- WORK REQUIRED
The response must consist of every record, restated word for word.

(Pixel coordinate grounding data)
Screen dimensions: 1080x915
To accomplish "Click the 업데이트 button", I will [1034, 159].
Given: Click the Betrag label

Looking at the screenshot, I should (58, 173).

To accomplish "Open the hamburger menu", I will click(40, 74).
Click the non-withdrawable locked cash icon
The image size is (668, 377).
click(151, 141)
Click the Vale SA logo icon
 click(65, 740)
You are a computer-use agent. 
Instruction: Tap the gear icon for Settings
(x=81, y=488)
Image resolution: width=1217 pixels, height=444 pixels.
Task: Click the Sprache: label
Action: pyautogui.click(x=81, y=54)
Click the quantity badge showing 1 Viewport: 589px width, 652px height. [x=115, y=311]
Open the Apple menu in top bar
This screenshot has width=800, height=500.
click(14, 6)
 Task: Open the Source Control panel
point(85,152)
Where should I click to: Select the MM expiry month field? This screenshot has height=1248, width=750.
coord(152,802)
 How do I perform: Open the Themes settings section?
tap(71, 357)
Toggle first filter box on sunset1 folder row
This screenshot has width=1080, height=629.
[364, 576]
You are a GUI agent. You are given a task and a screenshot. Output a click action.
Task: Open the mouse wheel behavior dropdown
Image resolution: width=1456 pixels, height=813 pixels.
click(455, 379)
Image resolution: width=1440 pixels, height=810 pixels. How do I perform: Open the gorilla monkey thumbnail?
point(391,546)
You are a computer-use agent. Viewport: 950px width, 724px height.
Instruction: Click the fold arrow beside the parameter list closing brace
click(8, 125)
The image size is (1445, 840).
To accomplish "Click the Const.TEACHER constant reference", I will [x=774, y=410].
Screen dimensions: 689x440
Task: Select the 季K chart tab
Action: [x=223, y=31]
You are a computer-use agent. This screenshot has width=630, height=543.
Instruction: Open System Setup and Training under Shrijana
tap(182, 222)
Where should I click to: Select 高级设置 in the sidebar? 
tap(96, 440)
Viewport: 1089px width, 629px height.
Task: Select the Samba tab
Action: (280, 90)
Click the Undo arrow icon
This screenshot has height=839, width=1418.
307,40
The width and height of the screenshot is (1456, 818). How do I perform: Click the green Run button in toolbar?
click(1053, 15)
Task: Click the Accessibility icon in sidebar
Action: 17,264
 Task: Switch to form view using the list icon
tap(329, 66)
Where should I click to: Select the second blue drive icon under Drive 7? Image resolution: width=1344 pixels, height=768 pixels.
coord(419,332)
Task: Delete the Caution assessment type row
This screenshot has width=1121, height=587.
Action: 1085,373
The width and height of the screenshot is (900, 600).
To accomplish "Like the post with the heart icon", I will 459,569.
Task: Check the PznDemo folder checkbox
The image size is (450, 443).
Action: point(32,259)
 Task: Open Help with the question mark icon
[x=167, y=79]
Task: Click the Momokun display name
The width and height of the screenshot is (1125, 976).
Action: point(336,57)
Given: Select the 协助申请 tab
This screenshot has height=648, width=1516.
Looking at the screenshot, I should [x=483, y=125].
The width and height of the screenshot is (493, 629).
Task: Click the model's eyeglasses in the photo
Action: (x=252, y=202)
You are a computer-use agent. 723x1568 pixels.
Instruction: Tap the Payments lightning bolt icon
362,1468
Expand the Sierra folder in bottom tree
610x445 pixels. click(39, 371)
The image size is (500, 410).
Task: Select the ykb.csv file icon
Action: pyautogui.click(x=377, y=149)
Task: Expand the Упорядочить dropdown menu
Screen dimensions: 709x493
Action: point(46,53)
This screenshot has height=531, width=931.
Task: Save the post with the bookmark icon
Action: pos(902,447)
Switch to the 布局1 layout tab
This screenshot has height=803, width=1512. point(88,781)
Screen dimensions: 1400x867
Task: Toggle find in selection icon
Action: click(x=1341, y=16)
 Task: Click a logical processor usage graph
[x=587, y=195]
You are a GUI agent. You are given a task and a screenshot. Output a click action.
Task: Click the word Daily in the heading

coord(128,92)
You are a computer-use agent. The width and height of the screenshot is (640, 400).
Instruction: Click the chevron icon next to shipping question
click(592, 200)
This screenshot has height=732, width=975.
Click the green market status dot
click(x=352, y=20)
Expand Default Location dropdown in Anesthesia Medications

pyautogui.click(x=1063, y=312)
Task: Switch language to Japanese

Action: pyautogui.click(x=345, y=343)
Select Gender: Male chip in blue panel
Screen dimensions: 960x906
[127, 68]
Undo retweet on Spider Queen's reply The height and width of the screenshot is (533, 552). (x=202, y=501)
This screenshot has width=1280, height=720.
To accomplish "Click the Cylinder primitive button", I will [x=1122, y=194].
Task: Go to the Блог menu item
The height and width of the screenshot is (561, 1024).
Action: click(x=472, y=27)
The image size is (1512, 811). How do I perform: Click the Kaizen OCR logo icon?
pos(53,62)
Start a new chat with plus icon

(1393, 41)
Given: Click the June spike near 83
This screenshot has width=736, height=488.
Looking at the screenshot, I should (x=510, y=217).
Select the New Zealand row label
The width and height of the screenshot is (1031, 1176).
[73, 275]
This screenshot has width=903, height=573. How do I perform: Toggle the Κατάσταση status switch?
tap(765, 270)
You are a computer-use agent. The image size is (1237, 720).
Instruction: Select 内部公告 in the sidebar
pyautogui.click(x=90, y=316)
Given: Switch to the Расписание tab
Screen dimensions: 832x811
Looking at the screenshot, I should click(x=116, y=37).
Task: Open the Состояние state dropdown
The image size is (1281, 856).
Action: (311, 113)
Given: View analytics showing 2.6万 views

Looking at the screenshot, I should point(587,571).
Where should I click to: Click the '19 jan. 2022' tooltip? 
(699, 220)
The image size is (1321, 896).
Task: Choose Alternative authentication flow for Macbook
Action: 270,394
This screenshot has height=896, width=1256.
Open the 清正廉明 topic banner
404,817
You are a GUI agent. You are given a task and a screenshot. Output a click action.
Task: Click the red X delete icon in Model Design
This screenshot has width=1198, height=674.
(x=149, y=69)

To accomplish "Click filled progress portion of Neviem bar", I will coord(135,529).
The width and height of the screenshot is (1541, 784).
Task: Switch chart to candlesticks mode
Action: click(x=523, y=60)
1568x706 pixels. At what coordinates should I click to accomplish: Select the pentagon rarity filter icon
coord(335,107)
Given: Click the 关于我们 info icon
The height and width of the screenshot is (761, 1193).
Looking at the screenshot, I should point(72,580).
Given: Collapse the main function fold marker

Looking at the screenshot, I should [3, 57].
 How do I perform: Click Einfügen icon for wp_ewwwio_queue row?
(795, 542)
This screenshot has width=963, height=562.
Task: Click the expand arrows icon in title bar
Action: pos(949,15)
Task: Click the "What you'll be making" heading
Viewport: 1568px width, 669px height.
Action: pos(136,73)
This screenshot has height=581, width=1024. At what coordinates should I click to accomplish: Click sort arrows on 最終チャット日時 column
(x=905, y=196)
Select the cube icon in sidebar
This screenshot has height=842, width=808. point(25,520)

- RESULT OF THIS TASK
Screen dimensions: 1080x915
To accomplish "Click the 업데이트 button", I will [1034, 159].
Given: Click the Betrag label

Looking at the screenshot, I should (58, 173).

To accomplish "Open the hamburger menu", I will click(40, 74).
Click the non-withdrawable locked cash icon
The image size is (668, 377).
click(151, 141)
Click the Vale SA logo icon
 click(65, 740)
You are a computer-use agent. 
Instruction: Tap the gear icon for Settings
(x=81, y=488)
Image resolution: width=1217 pixels, height=444 pixels.
Task: Click the Sprache: label
Action: pyautogui.click(x=81, y=54)
Click the quantity badge showing 1 Viewport: 589px width, 652px height. [x=115, y=311]
Open the Apple menu in top bar
This screenshot has width=800, height=500.
click(14, 6)
 Task: Open the Source Control panel
point(85,152)
Where should I click to: Select the MM expiry month field? This screenshot has height=1248, width=750.
coord(152,802)
 How do I perform: Open the Themes settings section?
tap(71, 357)
Toggle first filter box on sunset1 folder row
This screenshot has width=1080, height=629.
[364, 576]
You are a GUI agent. You are given a task and a screenshot. Output a click action.
Task: Open the mouse wheel behavior dropdown
Image resolution: width=1456 pixels, height=813 pixels.
click(455, 379)
Image resolution: width=1440 pixels, height=810 pixels. How do I perform: Open the gorilla monkey thumbnail?
point(391,546)
You are a computer-use agent. Viewport: 950px width, 724px height.
Instruction: Click the fold arrow beside the parameter list closing brace
click(8, 125)
The image size is (1445, 840).
To accomplish "Click the Const.TEACHER constant reference", I will [x=774, y=410].
Screen dimensions: 689x440
Task: Select the 季K chart tab
Action: [x=223, y=31]
You are a computer-use agent. This screenshot has width=630, height=543.
Instruction: Open System Setup and Training under Shrijana
tap(182, 222)
Where should I click to: Select 高级设置 in the sidebar? 
tap(96, 440)
Viewport: 1089px width, 629px height.
Task: Select the Samba tab
Action: (280, 90)
Click the Undo arrow icon
This screenshot has height=839, width=1418.
307,40
The width and height of the screenshot is (1456, 818). How do I perform: Click the green Run button in toolbar?
click(1053, 15)
Task: Click the Accessibility icon in sidebar
Action: 17,264
 Task: Switch to form view using the list icon
tap(329, 66)
Where should I click to: Select the second blue drive icon under Drive 7? Image resolution: width=1344 pixels, height=768 pixels.
coord(419,332)
Task: Delete the Caution assessment type row
This screenshot has width=1121, height=587.
Action: 1085,373
The width and height of the screenshot is (900, 600).
To accomplish "Like the post with the heart icon", I will 459,569.
Task: Check the PznDemo folder checkbox
The image size is (450, 443).
Action: point(32,259)
 Task: Open Help with the question mark icon
[x=167, y=79]
Task: Click the Momokun display name
The width and height of the screenshot is (1125, 976).
Action: point(336,57)
Given: Select the 协助申请 tab
This screenshot has height=648, width=1516.
Looking at the screenshot, I should [x=483, y=125].
The width and height of the screenshot is (493, 629).
Task: Click the model's eyeglasses in the photo
Action: (x=252, y=202)
You are a computer-use agent. 723x1568 pixels.
Instruction: Tap the Payments lightning bolt icon
362,1468
Expand the Sierra folder in bottom tree
610x445 pixels. click(39, 371)
The image size is (500, 410).
Task: Select the ykb.csv file icon
Action: pyautogui.click(x=377, y=149)
Task: Expand the Упорядочить dropdown menu
Screen dimensions: 709x493
Action: point(46,53)
This screenshot has height=531, width=931.
Task: Save the post with the bookmark icon
Action: pos(902,447)
Switch to the 布局1 layout tab
This screenshot has height=803, width=1512. point(88,781)
Screen dimensions: 1400x867
Task: Toggle find in selection icon
Action: click(x=1341, y=16)
 Task: Click a logical processor usage graph
[x=587, y=195]
You are a GUI agent. You are given a task and a screenshot. Output a click action.
Task: Click the word Daily in the heading

coord(128,92)
You are a computer-use agent. The width and height of the screenshot is (640, 400).
Instruction: Click the chevron icon next to shipping question
click(592, 200)
This screenshot has height=732, width=975.
Click the green market status dot
click(x=352, y=20)
Expand Default Location dropdown in Anesthesia Medications

pyautogui.click(x=1063, y=312)
Task: Switch language to Japanese

Action: pyautogui.click(x=345, y=343)
Select Gender: Male chip in blue panel
Screen dimensions: 960x906
[127, 68]
Undo retweet on Spider Queen's reply The height and width of the screenshot is (533, 552). (x=202, y=501)
This screenshot has width=1280, height=720.
To accomplish "Click the Cylinder primitive button", I will [x=1122, y=194].
Task: Go to the Блог menu item
The height and width of the screenshot is (561, 1024).
Action: click(x=472, y=27)
The image size is (1512, 811). How do I perform: Click the Kaizen OCR logo icon?
pos(53,62)
Start a new chat with plus icon

(1393, 41)
Given: Click the June spike near 83
This screenshot has width=736, height=488.
Looking at the screenshot, I should (x=510, y=217).
Select the New Zealand row label
The width and height of the screenshot is (1031, 1176).
[73, 275]
This screenshot has width=903, height=573. How do I perform: Toggle the Κατάσταση status switch?
tap(765, 270)
You are a computer-use agent. The image size is (1237, 720).
Instruction: Select 内部公告 in the sidebar
pyautogui.click(x=90, y=316)
Given: Switch to the Расписание tab
Screen dimensions: 832x811
Looking at the screenshot, I should click(x=116, y=37).
Task: Open the Состояние state dropdown
The image size is (1281, 856).
Action: (311, 113)
Given: View analytics showing 2.6万 views

Looking at the screenshot, I should point(587,571).
Where should I click to: Click the '19 jan. 2022' tooltip? 
(699, 220)
The image size is (1321, 896).
Task: Choose Alternative authentication flow for Macbook
Action: 270,394
This screenshot has height=896, width=1256.
Open the 清正廉明 topic banner
404,817
You are a GUI agent. You are given a task and a screenshot. Output a click action.
Task: Click the red X delete icon in Model Design
This screenshot has width=1198, height=674.
(x=149, y=69)

To accomplish "Click filled progress portion of Neviem bar", I will coord(135,529).
The width and height of the screenshot is (1541, 784).
Task: Switch chart to candlesticks mode
Action: click(x=523, y=60)
1568x706 pixels. At what coordinates should I click to accomplish: Select the pentagon rarity filter icon
coord(335,107)
Given: Click the 关于我们 info icon
The height and width of the screenshot is (761, 1193).
Looking at the screenshot, I should point(72,580).
Given: Collapse the main function fold marker

Looking at the screenshot, I should [3, 57].
 How do I perform: Click Einfügen icon for wp_ewwwio_queue row?
(795, 542)
This screenshot has width=963, height=562.
Task: Click the expand arrows icon in title bar
Action: pos(949,15)
Task: Click the "What you'll be making" heading
Viewport: 1568px width, 669px height.
Action: pos(136,73)
This screenshot has height=581, width=1024. At what coordinates should I click to accomplish: Click sort arrows on 最終チャット日時 column
(x=905, y=196)
Select the cube icon in sidebar
This screenshot has height=842, width=808. point(25,520)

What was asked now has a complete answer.